Então tudo começou a girar e ela precisou apoiar-se na parede e a Dona da Pista não percebeu. A Dona da Pista preferia dançar a ajudar ou a namorar ou a ver líquidos invisíveis. Até porque ela era a Dona da Pista e as donas de pistas precisam cuidar de suas pistas de dança, para não perdê-las – há mais pessoas do que você pode imaginar querendo pistas de dança. E ele percebeu, apesar da Tequila e do mundo girando, apesar do líquido invisível que embaçava um pouco a sua visão. Ele percebeu que ela não se sentia bem. Achou que o líquido poderia fazer estragos, então fechou os olhos, andou até o lado dela, encostou na parede e disse:

- Me dá um beijo que o enjôo passa.

Ela não acreditou, apesar do vício, apesar do mundo girando, apesar da Dona da Pista não vir ajudá-la. Ela não acreditou, mesmo estando em um sonho em que as coisas são reais. Ela não entendeu que o enjôo era realmente culpa dele. Não. Ela sorriu e esperou. Pelo beijo, óbvio, porque meninos sempre beijam antes. Mesmo em sonhos.

O cheiro do lugar era forte demais, deixava qualquer um real. Era cheiro de cigarro e cheiro de incenso, era cheiro de lágrimas e cheiro de sorrisos, era um cheiro que não se dissolvia, um cheiro que não combinava com oxigênio, um cheiro que viciava e que deixava o ar laranja, um cheiro de cores fortes. Ela não gostava mais do cheiro quando finalmente ele a beijou. Quando finalmente ela teve a certeza que o enjôo iria embora (junto com o cheiro), a música passou por eles. A tal música.

E quando os lábios dele já estavam há muito tempo brincando com os dela e quando a língua dele já era parte da boca dela e quando o gosto de Tequila já corria pelas veias do lado direito. Foi quando tudo isso aconteceu que a música foi embora. As músicas nunca iam embora sozinhas naquele lugar.
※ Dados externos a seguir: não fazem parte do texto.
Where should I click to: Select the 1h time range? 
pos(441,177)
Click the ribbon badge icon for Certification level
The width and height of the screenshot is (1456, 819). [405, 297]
As músicas misturavam-se umas com as outras e abraçavam os cheiros e diziam tchaus demorados. As músicas gostavam de beijos lá, mas essa, mesmo sendo a tal música, teve que ir embora.

O beijo acabou subitamente.

Ela abriu os olhos, assustada.

Acordara.

Ele abriu os olhos, assustado.

Acordara.

Mas os olhos rosas dela entravam dentro dos olhos dele, deixando-o sem direção.

Não fora um sonho.

A música ainda estava tocando (e alto).